Paris Literary Icon Launches Prize and Magazine
by Claire Kirch
Jun 02, 2010
Shakespeare & Company Bookshop, the Paris literary icon originally founded by Sylvia Beach in 1919, and opened by George Whitman in 1951, is launching a literary magazine and literary prize. Both ventures will be officially announced at the famed Left Bank bookstore’s fourth biannual literary festival held the weekend of June 18-20.

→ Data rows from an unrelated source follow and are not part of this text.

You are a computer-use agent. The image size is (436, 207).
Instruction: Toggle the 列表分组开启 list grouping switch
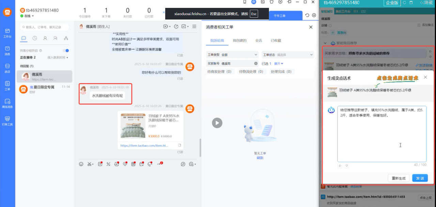point(66,51)
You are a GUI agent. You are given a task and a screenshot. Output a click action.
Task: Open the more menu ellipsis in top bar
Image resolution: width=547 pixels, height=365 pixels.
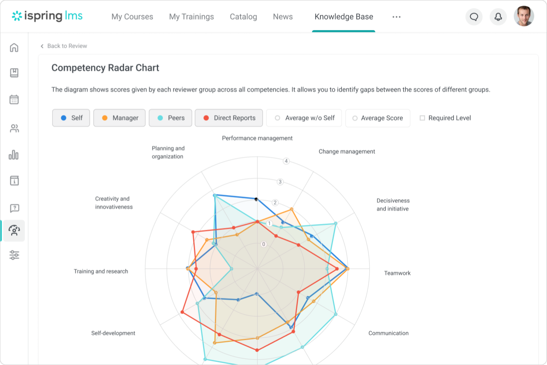[396, 17]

The magazine, Paris Magazine, is what store owner Sylvia Whitman calls a “reincarnation” of a literary magazine with the same name that her father founded in 1967. The elder Whitman published three issues at sporadic intervals before discontinuing it in the ‘80s. “This will be the fourth one, but many, many years later,” the younger Whitman explained. It has not yet been determined how often this incarnation of Paris Magazine will be published.

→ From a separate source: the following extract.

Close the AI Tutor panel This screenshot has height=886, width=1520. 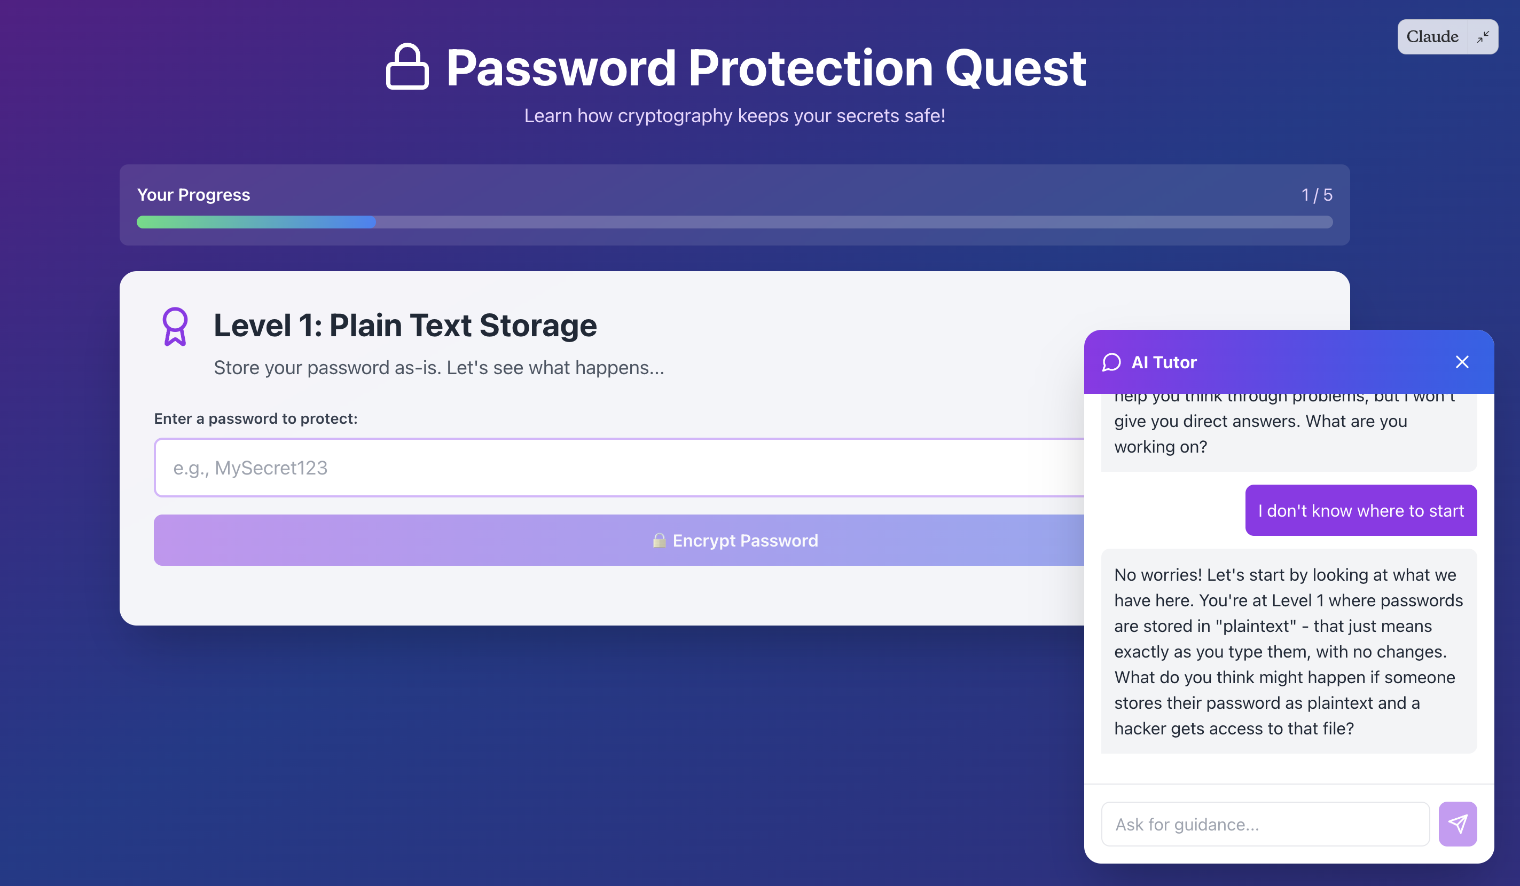[x=1461, y=362]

Paris Magazine, edited by former Granta managing editor Fatema Ahmed, will include fiction, nonfiction, and illustrations. The current issue, with a 5,000-copy print run, contains a new translation of a poem by Apollinaire by Beat Generation writer Lawrence Ferlinghetti, a short story by N’Diaye, and another short story by Jesse Ball.
The bookstore will also award a 10,000 euro ($12, 292) prize every two years to the author of the best novella containing 20,000-30,000 words. Initial submissions are to be received by Dec. 1, 2010, and shortlisted entrants must submit their complete novella by March 1, 2011. The contest is open to unpublished writers only and there is an entry fee. Full details and entry forms will be made available on the bookstore’s website, www.shakespeareandcompany.com on June 20, the last day of this year’s literary festival. The prize is sponsored by the De Groot Foundation.